On November 27, Rob Z. linked up with a person from the OfferUp app to sell his Trek Fuel Ex bike accessorized with aftermarket components. That Saturday, they met at Hollandia Park in San Marcos, about three miles northwest of where the 78 and 15 intersect. "He handed me a bag that was supposed to have money in it. When I looked down to unzip it, he ran and jumped on the bike and got away from me," Rob explained to us on the Stolen Bike San Diego Facebook page.
"Needless to say, the bag only had white blank pieces of paper in it." Rob then called the sheriff's department to make a report.
On December 10, I reached out to Rob, who replied but couldn't provide an update on whether someone took him up on the $1,000 reward for the whereabouts of his carbon fiber bike. "[He's] about 5 feet 10 inches, about 135 lbs., dirty blonde hair, white male, red beanie, white shirt, blue jeans, wearing a medical mask .... [I] kinda wanna have a conversation with him." On Facebook, Rob added a screenshot of the alleged perp's OfferUp handle.
"I have zero surprises this guy's 'fake cash' scammer came from OfferUp," Bryan Hance said to me on December 14. "We at Bike Index have been encouraging all victims involving OfferUp to send in complaints to the Washington Attorney General. Because the app has long refused to clean up their terrible platform."
Hance is the co-founder of BikeIndex.org, a nonprofit organization with an app and website that contains over 688,000 cataloged bikes worldwide, tens of thousands of day-to-day searches, and about 1,250 community partners. Hance's site has connected many San Diegans with their stolen bikes. In 2019, he helped a Coronado resident locate his $6,000 bike at a Tijuana swap meet. "Mike, attached are all our stats for a 25-mile radius of San Diego to today's date." His table indicates that within San Diego this year, there were 422 bikes reported stolen on his site — a jump from 243 reported on his site last year. Since Rob's bike was stolen on November 27, over 32 other bikes within San Diego County were reported stolen on Bike Index; eight were reportedly found.

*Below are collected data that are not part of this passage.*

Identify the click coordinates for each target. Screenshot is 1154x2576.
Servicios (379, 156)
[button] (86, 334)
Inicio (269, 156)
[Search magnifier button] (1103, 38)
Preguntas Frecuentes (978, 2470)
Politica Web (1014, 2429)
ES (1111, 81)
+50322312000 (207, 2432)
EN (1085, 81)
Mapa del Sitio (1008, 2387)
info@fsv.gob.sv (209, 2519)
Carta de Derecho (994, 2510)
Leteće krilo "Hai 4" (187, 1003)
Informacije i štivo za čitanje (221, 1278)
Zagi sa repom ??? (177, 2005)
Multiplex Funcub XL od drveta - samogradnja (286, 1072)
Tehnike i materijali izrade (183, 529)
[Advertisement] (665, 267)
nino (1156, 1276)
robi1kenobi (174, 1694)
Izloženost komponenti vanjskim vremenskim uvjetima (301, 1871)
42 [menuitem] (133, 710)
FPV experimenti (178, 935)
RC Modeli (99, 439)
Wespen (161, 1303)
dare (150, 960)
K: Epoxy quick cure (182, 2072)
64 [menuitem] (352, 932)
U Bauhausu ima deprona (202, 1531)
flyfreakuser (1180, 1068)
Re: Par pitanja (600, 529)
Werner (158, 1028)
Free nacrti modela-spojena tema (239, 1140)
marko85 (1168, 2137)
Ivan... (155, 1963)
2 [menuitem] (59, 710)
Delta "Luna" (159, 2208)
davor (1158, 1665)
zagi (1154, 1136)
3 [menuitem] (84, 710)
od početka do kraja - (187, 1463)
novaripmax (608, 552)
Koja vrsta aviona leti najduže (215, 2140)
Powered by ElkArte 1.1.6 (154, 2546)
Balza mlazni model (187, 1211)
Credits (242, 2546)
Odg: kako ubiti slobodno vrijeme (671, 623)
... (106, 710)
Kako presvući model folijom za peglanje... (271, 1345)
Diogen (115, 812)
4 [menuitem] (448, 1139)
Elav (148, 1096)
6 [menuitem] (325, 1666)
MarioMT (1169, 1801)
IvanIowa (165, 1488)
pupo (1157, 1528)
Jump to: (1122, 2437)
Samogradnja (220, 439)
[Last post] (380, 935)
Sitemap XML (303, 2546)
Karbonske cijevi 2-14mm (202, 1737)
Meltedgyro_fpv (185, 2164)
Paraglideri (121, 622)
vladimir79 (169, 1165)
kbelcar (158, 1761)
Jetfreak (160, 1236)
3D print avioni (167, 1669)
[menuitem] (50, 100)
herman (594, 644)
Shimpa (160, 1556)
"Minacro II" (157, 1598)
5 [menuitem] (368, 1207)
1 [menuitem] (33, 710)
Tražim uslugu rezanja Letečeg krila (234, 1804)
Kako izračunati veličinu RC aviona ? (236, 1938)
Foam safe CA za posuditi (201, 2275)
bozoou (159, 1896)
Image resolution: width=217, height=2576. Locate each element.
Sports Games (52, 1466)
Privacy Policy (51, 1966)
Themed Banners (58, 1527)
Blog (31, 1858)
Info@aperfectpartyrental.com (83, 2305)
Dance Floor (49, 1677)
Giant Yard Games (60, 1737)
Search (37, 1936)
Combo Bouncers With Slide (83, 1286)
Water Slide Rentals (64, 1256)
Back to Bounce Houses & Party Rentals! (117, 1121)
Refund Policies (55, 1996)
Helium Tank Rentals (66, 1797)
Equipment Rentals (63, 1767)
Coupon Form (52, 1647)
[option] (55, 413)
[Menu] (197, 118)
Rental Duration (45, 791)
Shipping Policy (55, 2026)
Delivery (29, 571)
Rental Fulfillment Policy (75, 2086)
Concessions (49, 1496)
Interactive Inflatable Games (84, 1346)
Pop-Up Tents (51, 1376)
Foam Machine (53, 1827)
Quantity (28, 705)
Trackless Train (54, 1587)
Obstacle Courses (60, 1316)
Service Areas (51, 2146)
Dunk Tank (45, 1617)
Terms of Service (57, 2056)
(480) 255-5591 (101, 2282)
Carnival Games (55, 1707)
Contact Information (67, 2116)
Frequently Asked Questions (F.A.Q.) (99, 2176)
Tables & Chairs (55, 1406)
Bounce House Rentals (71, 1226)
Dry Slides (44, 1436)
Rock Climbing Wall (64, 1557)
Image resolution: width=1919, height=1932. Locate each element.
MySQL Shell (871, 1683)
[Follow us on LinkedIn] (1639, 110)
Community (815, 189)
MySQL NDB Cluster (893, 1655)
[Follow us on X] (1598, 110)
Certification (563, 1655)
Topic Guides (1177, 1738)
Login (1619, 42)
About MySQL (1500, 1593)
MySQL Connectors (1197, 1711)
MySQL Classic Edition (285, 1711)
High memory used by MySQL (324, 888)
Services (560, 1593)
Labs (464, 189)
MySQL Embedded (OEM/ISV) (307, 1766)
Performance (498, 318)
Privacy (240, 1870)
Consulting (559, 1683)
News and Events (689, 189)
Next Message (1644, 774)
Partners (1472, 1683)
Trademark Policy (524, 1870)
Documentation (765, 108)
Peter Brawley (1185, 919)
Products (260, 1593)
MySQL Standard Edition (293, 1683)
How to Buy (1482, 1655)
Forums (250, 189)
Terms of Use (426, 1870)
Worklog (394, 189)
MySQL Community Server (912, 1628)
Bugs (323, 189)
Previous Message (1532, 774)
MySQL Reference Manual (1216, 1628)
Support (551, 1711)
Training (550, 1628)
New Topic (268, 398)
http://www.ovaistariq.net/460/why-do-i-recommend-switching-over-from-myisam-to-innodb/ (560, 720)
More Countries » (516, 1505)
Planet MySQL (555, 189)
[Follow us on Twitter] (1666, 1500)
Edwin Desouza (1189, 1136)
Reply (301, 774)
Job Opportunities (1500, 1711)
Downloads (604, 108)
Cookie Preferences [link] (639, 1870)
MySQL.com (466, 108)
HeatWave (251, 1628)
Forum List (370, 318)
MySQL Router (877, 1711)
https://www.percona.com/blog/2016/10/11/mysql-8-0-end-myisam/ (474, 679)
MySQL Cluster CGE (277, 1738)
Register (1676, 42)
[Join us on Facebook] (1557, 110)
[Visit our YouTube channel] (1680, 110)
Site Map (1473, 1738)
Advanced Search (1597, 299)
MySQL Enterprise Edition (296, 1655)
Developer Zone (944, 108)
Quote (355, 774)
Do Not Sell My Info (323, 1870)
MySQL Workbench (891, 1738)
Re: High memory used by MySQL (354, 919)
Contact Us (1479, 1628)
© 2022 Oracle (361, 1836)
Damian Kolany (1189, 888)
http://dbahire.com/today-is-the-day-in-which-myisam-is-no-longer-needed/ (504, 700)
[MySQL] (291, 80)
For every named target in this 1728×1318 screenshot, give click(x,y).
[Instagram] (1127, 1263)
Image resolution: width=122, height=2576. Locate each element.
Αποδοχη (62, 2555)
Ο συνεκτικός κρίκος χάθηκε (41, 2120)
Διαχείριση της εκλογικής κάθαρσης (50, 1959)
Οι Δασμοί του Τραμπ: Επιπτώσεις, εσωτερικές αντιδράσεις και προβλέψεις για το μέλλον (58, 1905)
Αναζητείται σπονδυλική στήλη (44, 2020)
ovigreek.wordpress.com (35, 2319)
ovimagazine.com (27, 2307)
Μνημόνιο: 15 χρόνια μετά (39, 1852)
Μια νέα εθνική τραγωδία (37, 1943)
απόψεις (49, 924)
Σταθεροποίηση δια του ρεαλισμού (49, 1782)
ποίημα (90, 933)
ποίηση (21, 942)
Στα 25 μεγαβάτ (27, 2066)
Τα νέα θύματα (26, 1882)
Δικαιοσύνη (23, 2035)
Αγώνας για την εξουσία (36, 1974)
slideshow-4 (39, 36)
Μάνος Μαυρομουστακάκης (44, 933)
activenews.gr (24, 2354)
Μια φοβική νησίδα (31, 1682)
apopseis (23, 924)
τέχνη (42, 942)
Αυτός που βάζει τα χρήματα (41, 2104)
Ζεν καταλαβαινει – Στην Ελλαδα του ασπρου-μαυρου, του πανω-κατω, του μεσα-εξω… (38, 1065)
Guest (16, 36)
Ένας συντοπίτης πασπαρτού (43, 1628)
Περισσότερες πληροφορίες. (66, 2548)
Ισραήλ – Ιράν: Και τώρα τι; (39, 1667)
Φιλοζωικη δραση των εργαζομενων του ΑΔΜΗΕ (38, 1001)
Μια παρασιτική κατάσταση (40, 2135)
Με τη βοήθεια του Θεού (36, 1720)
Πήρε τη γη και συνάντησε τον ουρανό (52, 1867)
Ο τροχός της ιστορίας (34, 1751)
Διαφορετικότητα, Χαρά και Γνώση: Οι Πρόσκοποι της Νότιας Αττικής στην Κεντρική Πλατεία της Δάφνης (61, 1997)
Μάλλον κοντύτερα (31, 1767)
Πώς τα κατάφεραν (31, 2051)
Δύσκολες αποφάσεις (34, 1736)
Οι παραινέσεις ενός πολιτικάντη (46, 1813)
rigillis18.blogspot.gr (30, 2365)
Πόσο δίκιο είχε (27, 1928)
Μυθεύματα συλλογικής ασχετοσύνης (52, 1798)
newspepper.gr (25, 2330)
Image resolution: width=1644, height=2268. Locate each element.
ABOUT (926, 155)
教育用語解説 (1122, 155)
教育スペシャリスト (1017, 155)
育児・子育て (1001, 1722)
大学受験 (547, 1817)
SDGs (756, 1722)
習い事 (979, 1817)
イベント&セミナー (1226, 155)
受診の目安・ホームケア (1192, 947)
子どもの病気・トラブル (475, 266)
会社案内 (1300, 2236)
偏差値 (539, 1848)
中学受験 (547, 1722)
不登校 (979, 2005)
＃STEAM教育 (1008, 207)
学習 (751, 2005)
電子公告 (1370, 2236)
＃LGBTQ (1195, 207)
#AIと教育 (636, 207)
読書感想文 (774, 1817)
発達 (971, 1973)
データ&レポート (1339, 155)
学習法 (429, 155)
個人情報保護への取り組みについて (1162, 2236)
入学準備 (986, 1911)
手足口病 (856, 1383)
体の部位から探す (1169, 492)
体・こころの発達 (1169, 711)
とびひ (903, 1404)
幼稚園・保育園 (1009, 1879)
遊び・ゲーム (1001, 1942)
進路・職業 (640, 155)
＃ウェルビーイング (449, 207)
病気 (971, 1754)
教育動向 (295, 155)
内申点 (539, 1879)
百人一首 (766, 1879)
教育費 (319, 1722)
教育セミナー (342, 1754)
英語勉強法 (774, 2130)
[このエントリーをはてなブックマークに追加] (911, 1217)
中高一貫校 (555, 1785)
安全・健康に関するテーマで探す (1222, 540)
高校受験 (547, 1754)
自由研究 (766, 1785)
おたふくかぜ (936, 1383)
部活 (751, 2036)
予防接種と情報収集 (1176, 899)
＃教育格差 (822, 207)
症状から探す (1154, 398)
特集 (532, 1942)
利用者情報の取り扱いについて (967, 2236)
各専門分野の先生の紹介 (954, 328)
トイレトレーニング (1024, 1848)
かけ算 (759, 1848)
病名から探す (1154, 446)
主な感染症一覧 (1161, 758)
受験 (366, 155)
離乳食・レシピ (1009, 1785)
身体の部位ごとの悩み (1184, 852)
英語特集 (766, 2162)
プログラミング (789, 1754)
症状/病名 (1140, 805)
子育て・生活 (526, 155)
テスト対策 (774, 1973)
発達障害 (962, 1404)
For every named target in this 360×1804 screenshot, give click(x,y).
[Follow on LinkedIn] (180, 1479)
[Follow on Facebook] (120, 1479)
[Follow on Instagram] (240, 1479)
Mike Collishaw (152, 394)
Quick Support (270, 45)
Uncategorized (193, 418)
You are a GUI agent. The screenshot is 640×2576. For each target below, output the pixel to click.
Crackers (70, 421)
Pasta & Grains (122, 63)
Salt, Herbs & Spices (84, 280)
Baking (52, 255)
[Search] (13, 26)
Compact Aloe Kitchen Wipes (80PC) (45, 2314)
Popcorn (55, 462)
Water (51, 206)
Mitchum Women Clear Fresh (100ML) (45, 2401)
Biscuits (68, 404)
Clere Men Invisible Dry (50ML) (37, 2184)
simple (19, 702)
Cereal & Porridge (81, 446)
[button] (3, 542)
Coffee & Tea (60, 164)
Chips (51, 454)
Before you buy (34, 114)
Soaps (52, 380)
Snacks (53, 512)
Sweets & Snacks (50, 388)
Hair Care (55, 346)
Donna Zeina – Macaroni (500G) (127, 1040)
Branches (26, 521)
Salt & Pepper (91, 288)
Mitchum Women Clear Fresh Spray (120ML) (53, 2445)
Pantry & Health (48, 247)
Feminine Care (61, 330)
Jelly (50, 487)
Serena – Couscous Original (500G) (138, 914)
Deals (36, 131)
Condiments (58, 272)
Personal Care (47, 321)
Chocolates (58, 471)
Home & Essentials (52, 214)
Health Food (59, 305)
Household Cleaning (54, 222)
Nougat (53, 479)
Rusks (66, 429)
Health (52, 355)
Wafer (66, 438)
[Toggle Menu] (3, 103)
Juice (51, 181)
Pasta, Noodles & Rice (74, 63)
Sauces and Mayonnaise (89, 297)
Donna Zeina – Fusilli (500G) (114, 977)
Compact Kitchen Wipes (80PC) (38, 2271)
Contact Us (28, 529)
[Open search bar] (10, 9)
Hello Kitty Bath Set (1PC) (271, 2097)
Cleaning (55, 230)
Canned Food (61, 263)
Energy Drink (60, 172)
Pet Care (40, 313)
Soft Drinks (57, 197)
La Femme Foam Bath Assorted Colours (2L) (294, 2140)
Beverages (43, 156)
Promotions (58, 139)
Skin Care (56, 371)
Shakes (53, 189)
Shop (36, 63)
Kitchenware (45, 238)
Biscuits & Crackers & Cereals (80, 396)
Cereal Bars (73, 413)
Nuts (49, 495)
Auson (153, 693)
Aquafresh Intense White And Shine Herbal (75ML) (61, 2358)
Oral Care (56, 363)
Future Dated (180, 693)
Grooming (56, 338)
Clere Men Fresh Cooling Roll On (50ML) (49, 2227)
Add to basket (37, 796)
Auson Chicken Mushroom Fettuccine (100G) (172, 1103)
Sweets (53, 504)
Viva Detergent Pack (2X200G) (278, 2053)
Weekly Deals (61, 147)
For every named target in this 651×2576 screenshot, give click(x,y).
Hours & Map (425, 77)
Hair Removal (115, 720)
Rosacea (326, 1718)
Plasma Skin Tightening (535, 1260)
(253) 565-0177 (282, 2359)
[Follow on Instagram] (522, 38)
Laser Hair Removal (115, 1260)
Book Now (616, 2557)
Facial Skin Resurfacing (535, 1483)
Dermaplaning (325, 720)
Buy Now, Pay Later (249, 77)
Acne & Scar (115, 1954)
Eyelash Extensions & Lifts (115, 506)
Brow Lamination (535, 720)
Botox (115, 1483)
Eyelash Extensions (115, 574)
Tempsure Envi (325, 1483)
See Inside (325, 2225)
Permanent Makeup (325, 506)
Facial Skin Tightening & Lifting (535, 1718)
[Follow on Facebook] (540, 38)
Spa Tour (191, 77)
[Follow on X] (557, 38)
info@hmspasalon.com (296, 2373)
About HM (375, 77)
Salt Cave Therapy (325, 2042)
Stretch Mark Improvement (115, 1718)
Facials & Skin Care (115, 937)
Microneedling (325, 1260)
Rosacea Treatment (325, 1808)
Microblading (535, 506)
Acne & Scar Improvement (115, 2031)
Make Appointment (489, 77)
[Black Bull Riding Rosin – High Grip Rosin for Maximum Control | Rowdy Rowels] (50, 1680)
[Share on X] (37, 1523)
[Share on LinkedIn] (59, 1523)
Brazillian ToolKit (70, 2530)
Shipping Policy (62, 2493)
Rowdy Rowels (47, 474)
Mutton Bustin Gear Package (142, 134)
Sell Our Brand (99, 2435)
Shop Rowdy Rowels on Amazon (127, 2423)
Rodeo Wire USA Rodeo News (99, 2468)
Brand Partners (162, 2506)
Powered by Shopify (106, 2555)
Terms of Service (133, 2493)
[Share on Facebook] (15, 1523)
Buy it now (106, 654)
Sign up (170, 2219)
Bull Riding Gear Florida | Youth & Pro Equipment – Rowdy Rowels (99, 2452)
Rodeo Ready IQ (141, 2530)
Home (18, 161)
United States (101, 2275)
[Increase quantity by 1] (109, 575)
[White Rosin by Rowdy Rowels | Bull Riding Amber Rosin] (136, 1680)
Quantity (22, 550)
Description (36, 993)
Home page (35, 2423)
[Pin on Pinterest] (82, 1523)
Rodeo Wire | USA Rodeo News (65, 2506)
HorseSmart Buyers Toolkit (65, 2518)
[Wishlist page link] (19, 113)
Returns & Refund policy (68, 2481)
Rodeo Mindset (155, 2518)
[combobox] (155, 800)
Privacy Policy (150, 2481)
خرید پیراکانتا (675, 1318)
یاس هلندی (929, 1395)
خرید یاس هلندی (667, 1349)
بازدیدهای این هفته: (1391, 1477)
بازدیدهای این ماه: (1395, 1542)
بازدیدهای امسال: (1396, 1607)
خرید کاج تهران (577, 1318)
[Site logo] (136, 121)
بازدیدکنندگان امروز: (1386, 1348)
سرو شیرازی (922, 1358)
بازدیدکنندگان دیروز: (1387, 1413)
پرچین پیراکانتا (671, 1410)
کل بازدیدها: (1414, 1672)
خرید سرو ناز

Back on the Stolen Bike San Diego Facebook page, on November 30, Jennifer, one of the fellow-1800 members, suggested we reach out to SANDAG, San Diego Association of Governments. Per Jennifer's email to SANDAG: "As you approach the Dec 3rd board meeting and specifically agenda item number 5 regarding the Regional Bike Plan Early Action Program, will you please discuss that while "making the bicycle a useful form of transportation for everyday travel," and using funds from the $200 million initiative, that an increase of bike facilities and pathways are not all that is needed.
"We citizens and tourists need a ban akin to the ones in Long Beach and Los Angeles that will 'prohibit the assembly, disassembly, sale, offer of sale, distribution of bicycles, and bicycle parts on public property or within the public right of way.' As a matter of public safety and transportation, we need to be assured that we are guaranteed safe passage without bike chop shops in our public right of way. We need to have some sort of assurance that our bicycles will actually be there when we desire to ride them and that we can effectively recover them without danger to ourselves, as some of us have already experienced when bikes go missing."
Hance — who attributes the rise in bike theft throughout the U.S. to the covid pandemic — read Jennifer's post. "It's amazing to me how many 'cycling funds' or 'cycling orgs' or 'cycling groups' have zero anti-theft components to them," he continued. "And I think maybe some of the dovetails with the SANDAG thing — are all used to regular 'bread and butter' efforts like shared bike paths, painting sharrows, adding bike infrastructure, etc. But when they're asked to do anything anti-theft, they simply come up totally blank.
"We're trying to educate traditional bike/walk advocacy groups that you don't have cyclists anymore if people can't keep their bikes safe. It's an uphill battle."